There are as many ways of being a woman as there are women in the world.
There is so much that unites all women: our shared joys, our unique experiences, and the challenges we face in a patriarchal world. These are often increased and impacted by our other identities such as race, sexuality, and disabilities. We are all multifaceted people who go beyond a simple sentence summarising womanhood. A rigid, simplistic definition both limits and reduces our womanhood.
A woman is someone who identifies as a woman. Many women are cisgender (often written as cis), and this means the gender they were assigned at birth matches their gender identity. Some women are transgender (often written as trans), and this means that the gender they were assigned at birth didn't match their gender identity.
Cis women and trans women are women – it’s as simple as that.
Why do we use terms like ‘women and people who menstruate’ and ‘women and pregnant people’ rather than simply saying ‘women’?
Not everyone who experiences these things are women.
In the case of people who menstruate, not all cis women experience periods – they may have had a hysterectomy or other surgical interventions, or may be living with a condition that means they aren’t menstruating. There are also people who menstruate who aren’t women including some trans men and some non-binary people.
Similarly, not all women will go through pregnancy, and not everyone who experiences pregnancy is a woman – some trans men and non-binary people can and do get pregnant.
By using terms such as ‘women and people who menstruate’ or ‘women and pregnant people’, we don’t isolate women who do not menstruate or experience pregnancy, and we include those who aren’t women that do. Using more inclusive language doesn’t exclude anyone. In coming together, women can all put our collective strength towards the shared challenges faced by women – navigating a patriarchal world that creates barriers around healthcare, education, and employment
What about women’s spaces? Shouldn’t we protect those?
There is sometimes talk of women’s spaces being ‘under threat’ and often this focuses on trans women accessing spaces. Trans women are women, and can & should access the women’s spaces that they need.
The real threat to women’s spaces comes from a lack of funding - in 2021, the Women’s Resource Centre found that 72% of women-centred organisations reported their income did not increase or it decreased, even though 80% of the organisations saw an increase in demand for their services in the same period. There are fewer and fewer spaces for LGBTQ+ women across the UK, both for support and for socialising.

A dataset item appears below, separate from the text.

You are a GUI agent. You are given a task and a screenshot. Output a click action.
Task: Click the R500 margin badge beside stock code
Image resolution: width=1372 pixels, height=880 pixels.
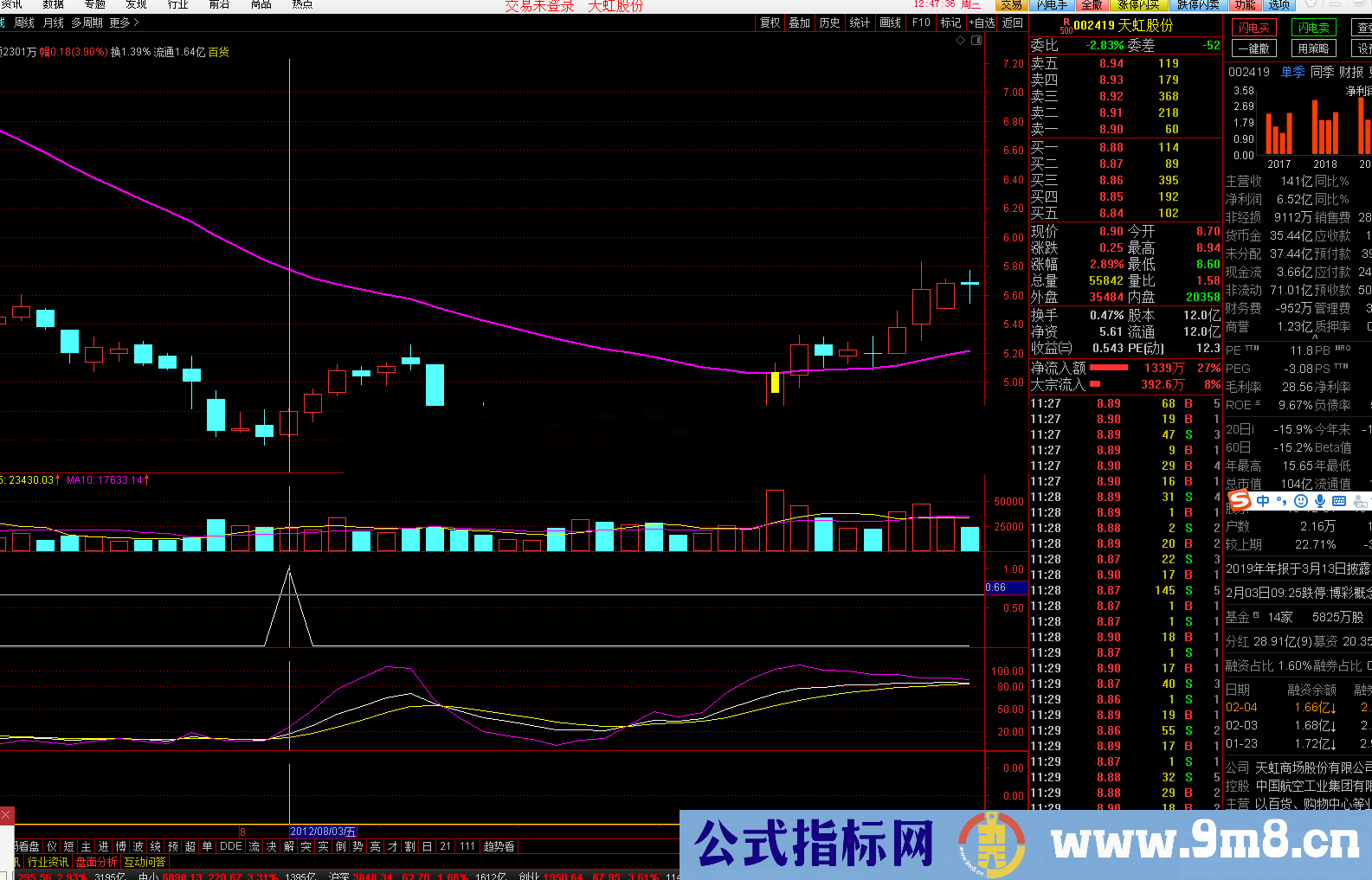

Women's spaces also need protecting from people who want to create divides among women. A loud minority who claims to protect women’s spaces wish to create arguments about who women’s spaces are for, splintering women’s groups when we should be supporting each other.
Every LGBTQ+ woman’s experience is different, but there is so much more that unites us than divides us. The liberation that comes with learning more about who you are, the comfort in realising you are not alone and there are millions of women who feel just like you, the fun to be found in your spaces and your communities are just some of the joyful things we share as LGBTQ+ women.
What can I do to support women?
- Seek out works by a broad spectrum of women – books, articles, podcasts, music, films and TV. Diversifying the art and entertainment you enjoy can really expand your world view and bring you an insight into other communities. Share these works with others to celebrate the works of women!
- If you’re running a women’s space open to all communities of women, put guidelines in place to make sure all women feel included. If certain communities of women are missing from your space, explore what you can do to make it safer space for them.
- Talk to your friends. We don’t all have knowledge and understanding of what it means to be a woman and how to include all women. Share what you’ve learnt and call someone in when you need to. Calling someone ‘in’ rather than calling someone ‘out’ assumes that a person simply doesn’t know why their behaviour might be harmful. This way we can grow and learn together.
- Listen to the voices of women on issues that affect them, particularly when they talk about how their lives are impacted by other aspects of who they are. For example, Black LGBTQ+ women will have different experiences to white LGBTQ+ women, and disabled women will have different experiences to non-disabled women.
- Celebrate women! Women have always and will always have an incredible impact on the world, and we deserve to celebrate ourselves and each other.